Dataset entries
★ ★ ★

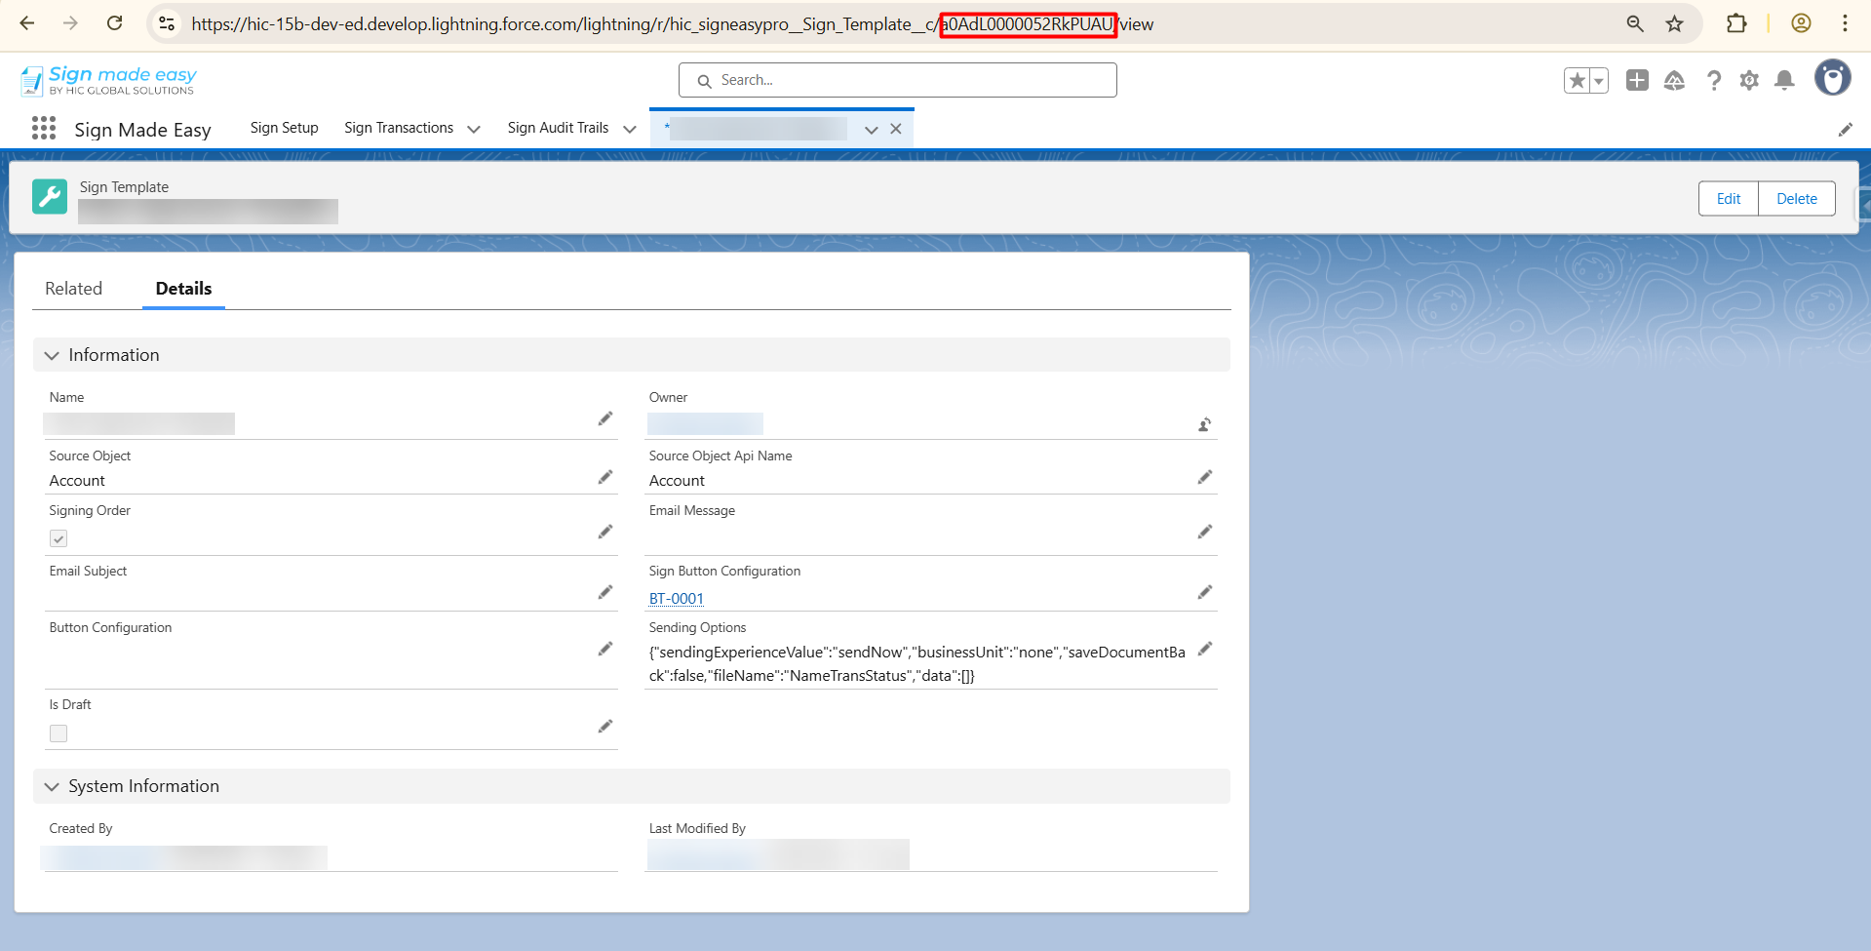Edit Sending Options with pencil icon
1871x951 pixels.
(1205, 649)
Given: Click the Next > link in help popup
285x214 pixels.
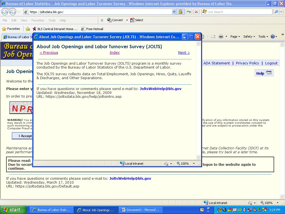Looking at the screenshot, I should 184,53.

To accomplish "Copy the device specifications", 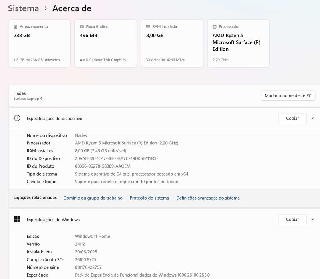I will 292,119.
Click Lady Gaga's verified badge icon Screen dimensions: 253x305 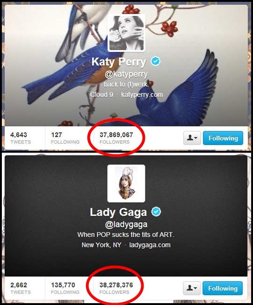tap(156, 211)
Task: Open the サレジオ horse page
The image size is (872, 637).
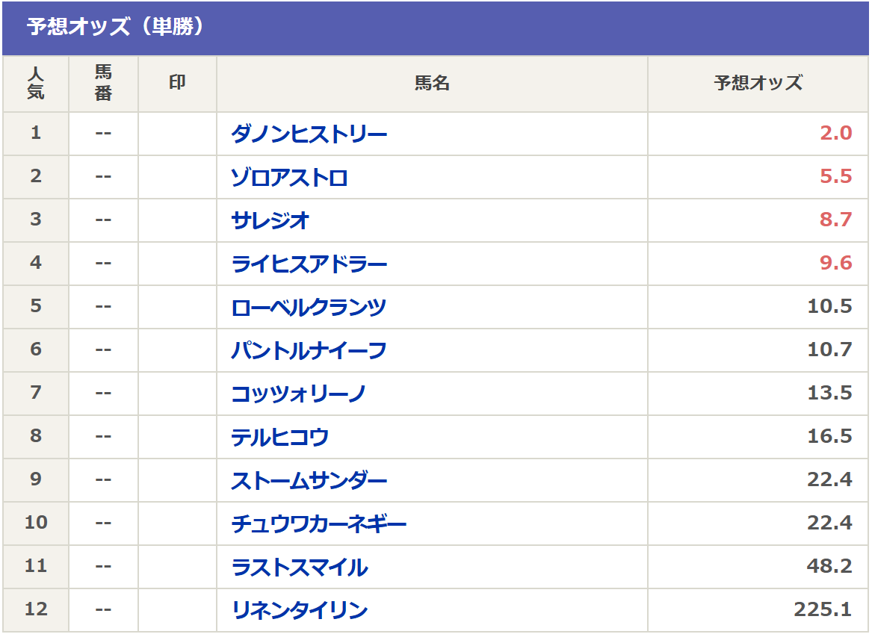Action: coord(270,221)
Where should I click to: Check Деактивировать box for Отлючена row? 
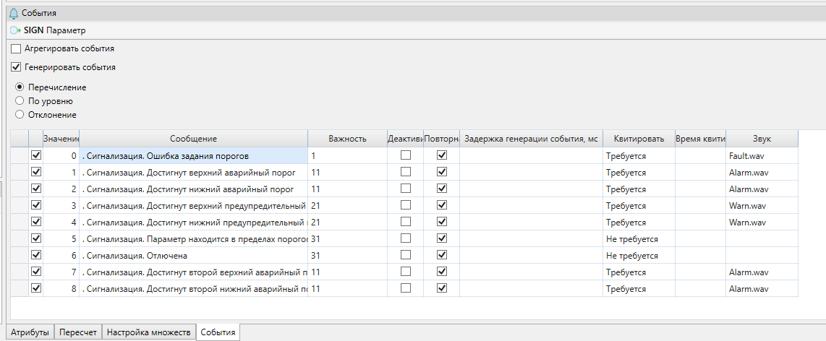[x=406, y=255]
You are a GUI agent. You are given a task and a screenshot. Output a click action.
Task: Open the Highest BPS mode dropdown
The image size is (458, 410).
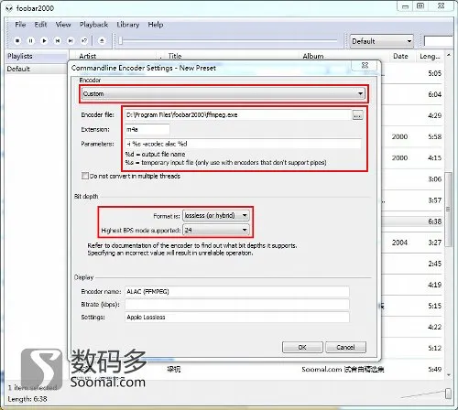(x=216, y=230)
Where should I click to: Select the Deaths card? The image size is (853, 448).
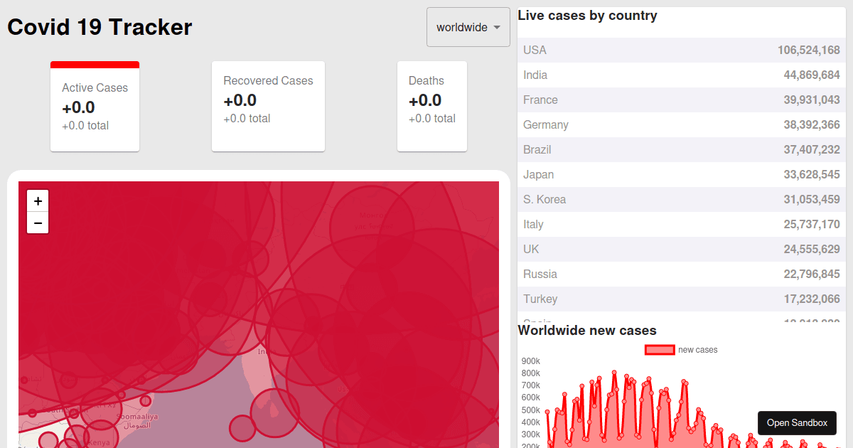(431, 106)
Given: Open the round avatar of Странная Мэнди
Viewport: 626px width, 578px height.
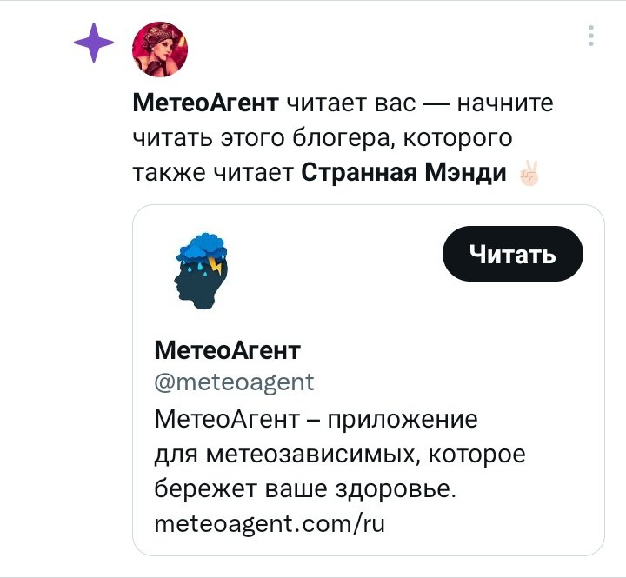Looking at the screenshot, I should 160,49.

★ ★ ★

### THE TASK
Whenever the string "Open" shows up in a line above, copy that line.

### ANSWER BOX
Task: Open the サレジオ horse page
Task: Open the Highest BPS mode dropdown
Given: Open the round avatar of Странная Мэнди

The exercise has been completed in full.